Consider formats and accommodations that favor a local audience as well, like flexible registration that allows local attendees to consume the event at their convenience. Convenience is, after all, a major factor in why an attendee will prefer local conferences over travel commitments.

Another major factor is the desire to improve the community both by funneling income into a city’s local businesses but also to create opportunities for underserved groups to learn about a major economic driver within their cities and to network and gain insight from professionals they might not otherwise have regular access to.

“Our institution is very interested in community development,” says Lilly. Being in the neighborhood of Western Baltimore, the University of Maryland works to improve the conditions in its immediate surroundings.

“Local involvement is really integral to DEI work,” says Lilly. Within the medical context, events give a class of pretty privileged people who’ve had access to education and high-paying roles an impetus to connect with those who might not regularly have access to them.

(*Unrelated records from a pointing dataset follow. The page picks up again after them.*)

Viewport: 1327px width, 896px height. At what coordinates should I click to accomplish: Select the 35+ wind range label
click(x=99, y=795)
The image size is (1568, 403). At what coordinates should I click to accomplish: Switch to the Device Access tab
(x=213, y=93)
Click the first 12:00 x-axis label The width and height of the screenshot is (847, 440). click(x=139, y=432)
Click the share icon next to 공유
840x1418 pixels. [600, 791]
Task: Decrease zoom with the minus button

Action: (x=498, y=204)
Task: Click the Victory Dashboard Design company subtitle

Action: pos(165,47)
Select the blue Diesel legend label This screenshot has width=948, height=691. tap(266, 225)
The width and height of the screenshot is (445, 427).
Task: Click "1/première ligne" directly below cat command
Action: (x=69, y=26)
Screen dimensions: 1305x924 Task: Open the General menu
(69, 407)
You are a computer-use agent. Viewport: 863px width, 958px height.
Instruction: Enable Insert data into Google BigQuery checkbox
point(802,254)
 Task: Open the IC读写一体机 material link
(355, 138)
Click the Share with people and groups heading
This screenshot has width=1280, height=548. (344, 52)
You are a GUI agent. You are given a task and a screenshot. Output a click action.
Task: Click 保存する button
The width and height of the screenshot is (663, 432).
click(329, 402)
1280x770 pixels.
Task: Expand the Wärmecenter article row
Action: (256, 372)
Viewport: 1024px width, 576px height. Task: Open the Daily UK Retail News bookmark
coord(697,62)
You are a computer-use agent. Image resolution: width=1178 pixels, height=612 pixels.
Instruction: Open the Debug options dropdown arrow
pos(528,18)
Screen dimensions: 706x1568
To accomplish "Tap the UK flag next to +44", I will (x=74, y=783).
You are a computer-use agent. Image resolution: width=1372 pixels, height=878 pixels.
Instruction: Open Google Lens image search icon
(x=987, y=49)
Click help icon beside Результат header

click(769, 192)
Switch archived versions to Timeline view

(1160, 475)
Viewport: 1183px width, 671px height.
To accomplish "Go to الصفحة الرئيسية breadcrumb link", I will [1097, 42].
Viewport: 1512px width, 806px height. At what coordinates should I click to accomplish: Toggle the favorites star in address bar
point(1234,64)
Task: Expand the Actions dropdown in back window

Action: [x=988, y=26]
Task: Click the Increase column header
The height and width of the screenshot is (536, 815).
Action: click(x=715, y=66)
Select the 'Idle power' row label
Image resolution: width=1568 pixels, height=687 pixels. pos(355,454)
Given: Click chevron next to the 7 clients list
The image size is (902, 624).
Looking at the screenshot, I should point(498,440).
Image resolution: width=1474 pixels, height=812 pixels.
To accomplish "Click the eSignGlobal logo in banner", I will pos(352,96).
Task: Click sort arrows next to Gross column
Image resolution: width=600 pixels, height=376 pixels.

The benefits are mutual.

“This not only offers a more diverse group of people access to professional insights and networks, but it also serves as an important tool for truly understanding the practical healthcare situation in a given city. It’s important to talk to people who consume services as well to find out what it’s like to have difficulty accessing care. What it’s like to be a person of color who might not be able to visit a practitioner who looks like you.”

– Flavius Lilly, Professor, Gerontologist, and Vice Provost of University of Maryland, Baltimore

A local community also offers arguably more reliable channels for community generation. To ensure that you’re building your event audience over time is to leverage that professional community to keep the momentum from the event going from one to the next. Use a virtual platform that allows your event content to be viewed on demand throughout the year, and then create a space where that content can be discussed. Find ways to serve the local community’s professional interests with mini-events, teaser interviews, workshops, or online dialogues using platforms like Clubhouse. Determine whether the professional community has effective community engagement channels. If so, join them. If not, create them, and make your event an integral part of participating in them.